BAGHDAD, Iraq, AP -Iraqi politicians hunkered down to draw up a list of names for the country’s top political posts ahead of a parliament session to push forward the formation of a new government.
Representatives of the main political blocs agreed Friday to create a six-member committee to choose candidates for the posts of president, vice president and prime minister, said Mahmoud Othman, a Kurdish elder statesman.
“The (committee) members will study and discuss the names, make their choices and then present them to the heads of the blocs either tonight or tomorrow,” Othman said Saturday.
The aim is to have a list ready when the session starts Monday.
Leading members of the Shiite alliance, the dominant bloc in parliament, said Friday they would attend the session even if no agreement had been reached on all the names. But Othman said there were still some who felt the session should be postponed if a long-standing dispute over Prime Minister Ibrahim al-Jaafari and other political posts requiring parliamentary approval were not resolved.
“Some people in the Shiite alliance are saying that we have Saturday and Sunday to reach this agreement and if not, there is no point in holding Monday’s session,” Othman said.
Al-Jaafari is the Shiite candidate for prime minister in the new government. Sunnis and Kurds are opposed to his nomination, which has created a deadlock in the process of forming the new national unity government.
In an interview Friday with a British television station, al-Jaafari repeated that he would not step down.

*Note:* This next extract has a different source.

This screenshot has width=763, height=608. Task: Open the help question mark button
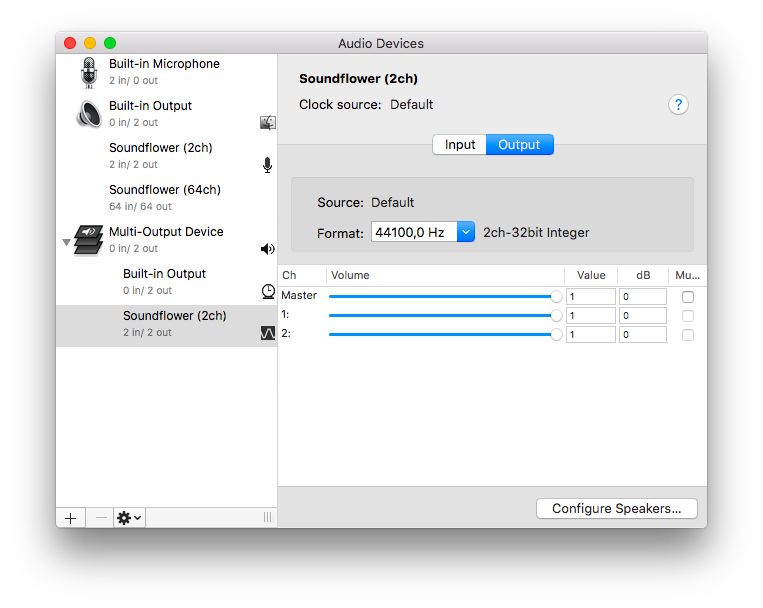[x=678, y=105]
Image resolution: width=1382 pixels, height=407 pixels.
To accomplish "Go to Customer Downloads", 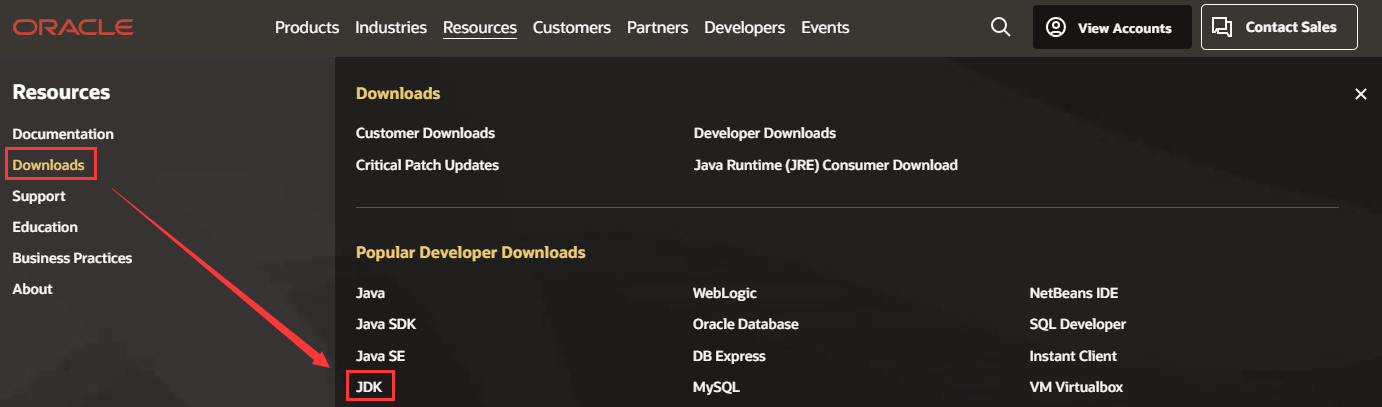I will coord(425,133).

“I was the legitimate and democratic choice,” he told Britain’s Channel 4 News. “I wouldn’t have accepted the responsibility if I thought it was against the will of the people. I don’t see how I could repay my people’s faith in me by letting them down.”
Yet the lack of progress four months after parliamentary elections has sharpened sectarian divisions and frustrated Iraqis, especially as continued violence chips away at their patience and threatens to push the country into a large-scale civil war.
Othman said it was imperative to hold Monday’s session.
“Let us sit in the parliament and discuss the problem,” he said. “Any postponement on this issue will have a negative impact on the work of the parliament, the life of the people. And it would undermine the credibility of the politicians.”
Although the parliament session may produce no deals at all, it is seen as a sign that the parties are committed to forming a unity government. Boycotting it would make the Shiites appear obstructionist.